- Data shown
-- Opening Marker --

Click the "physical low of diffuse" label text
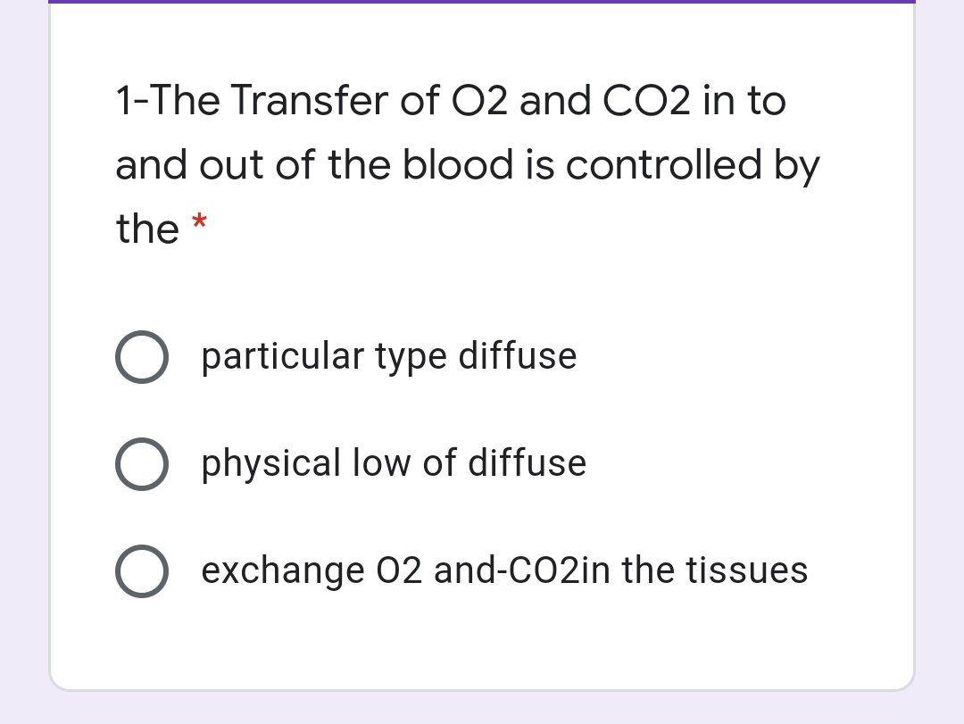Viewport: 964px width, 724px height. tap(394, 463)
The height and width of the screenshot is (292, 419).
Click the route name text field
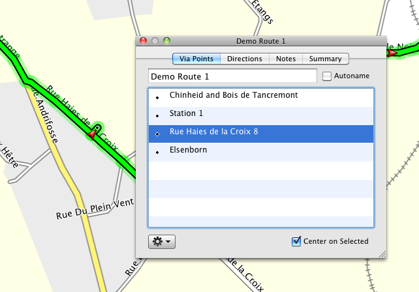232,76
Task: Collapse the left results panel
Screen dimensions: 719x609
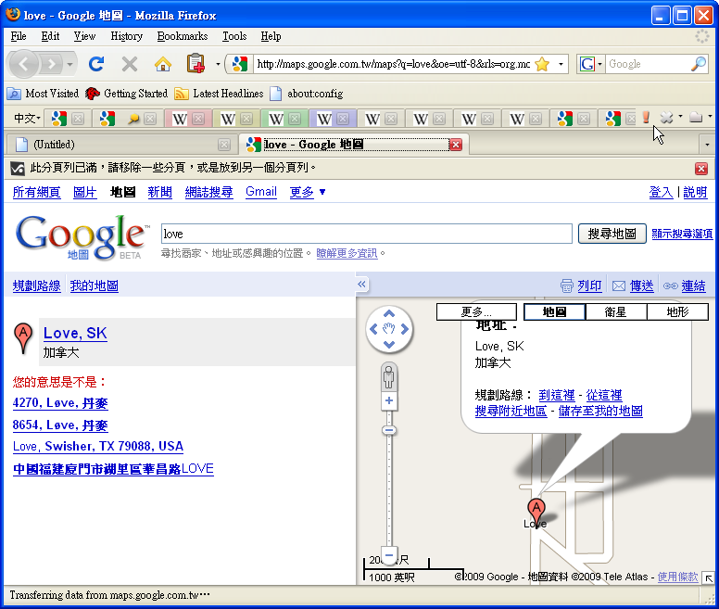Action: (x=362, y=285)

-- Closing Marker --
-- Opening Marker --

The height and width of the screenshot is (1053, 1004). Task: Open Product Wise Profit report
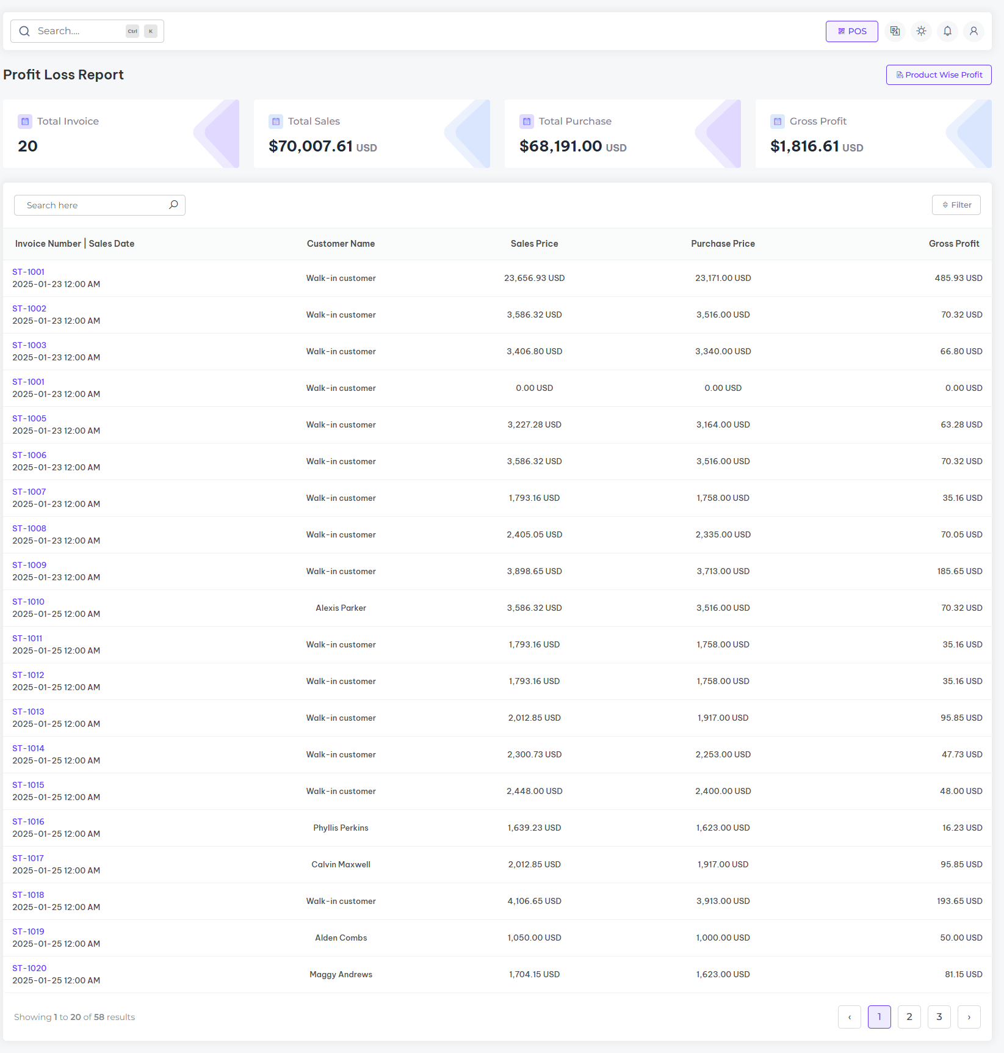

-- Closing Marker --

- Your instructions
Lines holding "Task": copy each one from the records above.

- Written answer
Task: Collapse the left results panel
The height and width of the screenshot is (1053, 1004). Task: Open Product Wise Profit report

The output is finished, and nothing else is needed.